Little did I know that by the end of the year I would be hooked on Earth Science and changing tack towards a geosciences degree!  
What you can’t see from the photo is that the quarry was an absolute suntrap and that after taking the said photo I promptly retreated to the shade and sat on a rocky ledge fanning myself with my notebook while I was trying to take in all I was learning that day.  You also won't see from the photo that the 'bird poo' you can just about make out in the bottom left quadrant photo is artfully faked, so we were gleefully informed, with white paint for a wildlife documentary!
Oh – and for those who are interested:  The photo shows an exposure of cross-stratified sandstone, dating back to the Cretaceous Period, in a disused quarry at the HQ of the RSPB in Sandy, Bedfordshire (England).  The interesting thing about it is that this was being deposited in a locally-shallowing sea while global sea levels were rising as a result of  temperature rises leading to 'Greenhouse Earth' conditions.
#100Photos #42

Wednesday 3 April 2024

The sorry-looking Coelacanth



I grew up reading about the coelacanth and about how it had been rediscovered in 1938 when it was thought to have become extinct millions of years ago.  When I first saw this specimen, in London's Natural History Museum a mere decade ago, my first reaction was an almost child-like wonder.  Here in the actual flesh was this living fossil (well, this example wasn't living, obviously...).  It was a solid, primitive, hefty-looking fish and looking at it felt like looking at a living dinosaur.  Yes, I know...  It is fair to say that as a species it isn't an underwhelming fossil fish this month (if you know, you know) or any other month.

My second reaction was that it actually looks rather sorry for itself and this particular one is in fact underwhelming.  Like everything else that has been 'pickled' the way this one has, it has become pale and colourless over time. It really is a shame - and not just because live ones are the most amazing blue that would suit what seems to be my usual palette very well!

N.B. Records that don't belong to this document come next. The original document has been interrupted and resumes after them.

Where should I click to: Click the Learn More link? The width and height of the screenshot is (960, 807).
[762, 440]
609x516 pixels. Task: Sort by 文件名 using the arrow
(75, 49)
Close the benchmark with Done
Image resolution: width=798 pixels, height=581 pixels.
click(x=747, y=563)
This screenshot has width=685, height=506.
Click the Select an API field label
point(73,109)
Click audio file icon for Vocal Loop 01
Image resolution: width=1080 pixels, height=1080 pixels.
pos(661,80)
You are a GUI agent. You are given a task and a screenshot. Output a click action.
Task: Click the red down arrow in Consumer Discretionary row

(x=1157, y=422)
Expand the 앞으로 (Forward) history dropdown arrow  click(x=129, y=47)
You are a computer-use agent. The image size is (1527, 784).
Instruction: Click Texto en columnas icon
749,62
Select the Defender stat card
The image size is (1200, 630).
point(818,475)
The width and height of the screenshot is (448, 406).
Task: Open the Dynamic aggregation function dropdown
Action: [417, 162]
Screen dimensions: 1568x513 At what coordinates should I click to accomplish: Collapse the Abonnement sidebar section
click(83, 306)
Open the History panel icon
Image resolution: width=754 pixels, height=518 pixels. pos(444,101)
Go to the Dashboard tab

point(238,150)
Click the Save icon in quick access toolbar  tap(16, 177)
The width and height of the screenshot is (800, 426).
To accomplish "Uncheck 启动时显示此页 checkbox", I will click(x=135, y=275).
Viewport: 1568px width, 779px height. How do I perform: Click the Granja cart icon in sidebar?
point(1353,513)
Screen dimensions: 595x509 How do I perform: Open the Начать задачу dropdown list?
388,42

Unless you know how special these fish are, this one isn't going to inspire you at all.  It didn't help, from a photography point of view, that of course you're trying not to photograph the reflections on the glass at the same time.  I didn't have a camera with me the first time I saw it, but when I went back to the NHM to spend a little quality time with the marine reptiles, I also made a point of looking for the coelacanth again.  If I'd started my bucket list at the time I saw it, the coelacanth would definitely have been on it.

Looking at the photo again, it seems only right to make it monochrome rather than leave the poor creature looking as washed out as it is in its tank.  It's not a technically good photo by any means but  this specimen creates deep if rather mixed feelings in me.

#100Photos #41


Saturday 30 March 2024

Beauty among the grey

Blue and purple flowers and associated greenery, against a blue and partly cloudy sky

When I took this, I was one of a group of people walking down into a uniformly grey quarry.  The ground was grey, and the quarry faces were grey. We were orange in our hi-vis.  There was a bank of clay waste alongside the track we were on, and in places the wildflowers brought very welcome colour to the scene.

#100Photos #40

Tuesday 26 March 2024

Crinoids in the hall!!

In general, people don't really expect floors to be interesting but, just sometimes, you come across something like this.  Before I tell you about this stone, and the fossils in it, I'll tell you about the day I took this photo.
 

It was Sunday just gone, and for me it was a Red Letter Day.  I have a bucket list, and one of the items on it was to hear Mussorgsky's 'Pictures at an Exhibition' live.  If I could hear 'Night on the Bare Mountain' at the same performance, that would be a real bonus.  This Sunday, the Philharmonia Orchestra were performing both at the Royal Festival Hall on the South Bank, London, and Steven Isserlis was the soloist for Kabalevsky's Cello Concerto number 2 in addition.  The whole concert was a real treat and well worth the trip to London.

I'd got there early - a couple of hours early.  Deliberately.  That allowed for rail delays and gave me time to buy lunch (this was an afternoon performance).  It also gave me time to look at the floor - there is some refurbishment going on at the Hall at present, so there were was nobody milling around where I was admiring the said fossils and trying to get a decent photo of them with my mobile phone (it's a Samsung A23, if you're interested and you want to look up details of its cameras).  I was half-aware that there was somebody nearby, and he came over to ask me about the photos I was taking.  If you know me, you know that means I'm going to go into some detail with an equal amount of enthusiasm.  After he introduced himself, he asked to take my photo - he is a very talented portrait photographer, and I'm really looking forward to seeing the result.  He was shooting on actual film!  We then spent a good few minutes looking at the floor and in my case, trying to take a decent-ish photo of it.  I am pleased to say that Gavin, as I learned his name is, was as enthusiastic about the crinoids as I was, especially when I showed him a photo of an extant species.  I'd be interested to see the photos of them he took.  We swapped Instagram details so I no doubt will.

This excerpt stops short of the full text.